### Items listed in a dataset
■ ■ ■ ■
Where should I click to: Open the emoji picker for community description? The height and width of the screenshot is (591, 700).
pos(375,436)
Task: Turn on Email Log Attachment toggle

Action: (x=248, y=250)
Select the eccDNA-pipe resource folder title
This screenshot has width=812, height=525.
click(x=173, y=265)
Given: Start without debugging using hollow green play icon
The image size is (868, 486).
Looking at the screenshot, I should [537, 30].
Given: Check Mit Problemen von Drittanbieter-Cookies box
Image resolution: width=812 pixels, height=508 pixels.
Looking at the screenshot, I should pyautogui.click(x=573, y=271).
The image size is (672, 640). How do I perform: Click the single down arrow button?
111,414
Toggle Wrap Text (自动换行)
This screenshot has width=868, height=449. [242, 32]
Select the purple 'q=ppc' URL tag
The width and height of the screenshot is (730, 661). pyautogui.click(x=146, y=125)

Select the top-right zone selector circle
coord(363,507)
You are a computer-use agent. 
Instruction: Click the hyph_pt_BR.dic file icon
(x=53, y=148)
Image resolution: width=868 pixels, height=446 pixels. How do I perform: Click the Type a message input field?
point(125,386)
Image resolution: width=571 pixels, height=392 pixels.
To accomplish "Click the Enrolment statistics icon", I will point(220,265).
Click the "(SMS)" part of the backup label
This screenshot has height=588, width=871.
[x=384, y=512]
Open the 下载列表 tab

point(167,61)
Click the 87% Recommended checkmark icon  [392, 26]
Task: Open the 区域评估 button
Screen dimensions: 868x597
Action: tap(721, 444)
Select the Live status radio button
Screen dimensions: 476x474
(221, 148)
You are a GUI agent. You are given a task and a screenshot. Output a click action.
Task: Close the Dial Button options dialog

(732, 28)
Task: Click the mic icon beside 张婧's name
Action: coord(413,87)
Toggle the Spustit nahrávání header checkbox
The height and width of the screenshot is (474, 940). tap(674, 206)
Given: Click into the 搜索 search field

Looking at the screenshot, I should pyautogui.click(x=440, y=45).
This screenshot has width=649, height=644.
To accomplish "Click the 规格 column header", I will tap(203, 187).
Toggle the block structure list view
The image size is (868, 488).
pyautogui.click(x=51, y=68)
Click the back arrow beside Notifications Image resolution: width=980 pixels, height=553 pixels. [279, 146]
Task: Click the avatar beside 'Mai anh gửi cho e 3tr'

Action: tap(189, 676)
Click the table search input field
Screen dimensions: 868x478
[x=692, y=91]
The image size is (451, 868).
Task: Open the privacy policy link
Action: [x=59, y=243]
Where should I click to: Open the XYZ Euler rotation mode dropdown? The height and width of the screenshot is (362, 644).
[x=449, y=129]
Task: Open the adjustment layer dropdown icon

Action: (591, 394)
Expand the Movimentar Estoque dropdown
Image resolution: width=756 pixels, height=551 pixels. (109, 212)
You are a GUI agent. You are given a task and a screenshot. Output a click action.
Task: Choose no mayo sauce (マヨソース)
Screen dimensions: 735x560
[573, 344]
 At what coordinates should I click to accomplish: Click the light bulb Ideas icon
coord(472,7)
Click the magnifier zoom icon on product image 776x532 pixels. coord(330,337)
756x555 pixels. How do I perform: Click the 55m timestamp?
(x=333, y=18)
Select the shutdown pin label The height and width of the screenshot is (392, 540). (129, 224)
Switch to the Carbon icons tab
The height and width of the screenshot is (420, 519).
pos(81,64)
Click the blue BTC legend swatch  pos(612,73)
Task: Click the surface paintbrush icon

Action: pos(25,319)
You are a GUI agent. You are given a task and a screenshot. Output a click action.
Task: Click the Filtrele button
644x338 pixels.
■ ■ ■ ■
### Instructions for the task
Provide an exact transcription of every entry above.

### Solution to the exercise
Where should I click to: Open the emoji picker for community description? The height and width of the screenshot is (591, 700).
pos(375,436)
Task: Turn on Email Log Attachment toggle

Action: (x=248, y=250)
Select the eccDNA-pipe resource folder title
This screenshot has width=812, height=525.
click(x=173, y=265)
Given: Start without debugging using hollow green play icon
The image size is (868, 486).
Looking at the screenshot, I should [537, 30].
Given: Check Mit Problemen von Drittanbieter-Cookies box
Image resolution: width=812 pixels, height=508 pixels.
Looking at the screenshot, I should pyautogui.click(x=573, y=271).
The image size is (672, 640). How do I perform: Click the single down arrow button?
111,414
Toggle Wrap Text (自动换行)
This screenshot has width=868, height=449. [242, 32]
Select the purple 'q=ppc' URL tag
The width and height of the screenshot is (730, 661). pyautogui.click(x=146, y=125)

Select the top-right zone selector circle
coord(363,507)
You are a computer-use agent. 
Instruction: Click the hyph_pt_BR.dic file icon
(x=53, y=148)
Image resolution: width=868 pixels, height=446 pixels. How do I perform: Click the Type a message input field?
point(125,386)
Image resolution: width=571 pixels, height=392 pixels.
To accomplish "Click the Enrolment statistics icon", I will point(220,265).
Click the "(SMS)" part of the backup label
This screenshot has height=588, width=871.
[x=384, y=512]
Open the 下载列表 tab

point(167,61)
Click the 87% Recommended checkmark icon  [392, 26]
Task: Open the 区域评估 button
Screen dimensions: 868x597
Action: tap(721, 444)
Select the Live status radio button
Screen dimensions: 476x474
(221, 148)
You are a GUI agent. You are given a task and a screenshot. Output a click action.
Task: Close the Dial Button options dialog

(732, 28)
Task: Click the mic icon beside 张婧's name
Action: coord(413,87)
Toggle the Spustit nahrávání header checkbox
The height and width of the screenshot is (474, 940). tap(674, 206)
Given: Click into the 搜索 search field

Looking at the screenshot, I should pyautogui.click(x=440, y=45).
This screenshot has width=649, height=644.
To accomplish "Click the 规格 column header", I will tap(203, 187).
Toggle the block structure list view
The image size is (868, 488).
pyautogui.click(x=51, y=68)
Click the back arrow beside Notifications Image resolution: width=980 pixels, height=553 pixels. [279, 146]
Task: Click the avatar beside 'Mai anh gửi cho e 3tr'

Action: tap(189, 676)
Click the table search input field
Screen dimensions: 868x478
[x=692, y=91]
The image size is (451, 868).
Task: Open the privacy policy link
Action: [x=59, y=243]
Where should I click to: Open the XYZ Euler rotation mode dropdown? The height and width of the screenshot is (362, 644).
[x=449, y=129]
Task: Open the adjustment layer dropdown icon

Action: (591, 394)
Expand the Movimentar Estoque dropdown
Image resolution: width=756 pixels, height=551 pixels. (109, 212)
You are a GUI agent. You are given a task and a screenshot. Output a click action.
Task: Choose no mayo sauce (マヨソース)
Screen dimensions: 735x560
[573, 344]
 At what coordinates should I click to accomplish: Click the light bulb Ideas icon
coord(472,7)
Click the magnifier zoom icon on product image 776x532 pixels. coord(330,337)
756x555 pixels. How do I perform: Click the 55m timestamp?
(x=333, y=18)
Select the shutdown pin label The height and width of the screenshot is (392, 540). (129, 224)
Switch to the Carbon icons tab
The height and width of the screenshot is (420, 519).
pos(81,64)
Click the blue BTC legend swatch  pos(612,73)
Task: Click the surface paintbrush icon

Action: pos(25,319)
You are a GUI agent. You are given a task and a screenshot. Output a click action.
Task: Click the Filtrele button
644x338 pixels.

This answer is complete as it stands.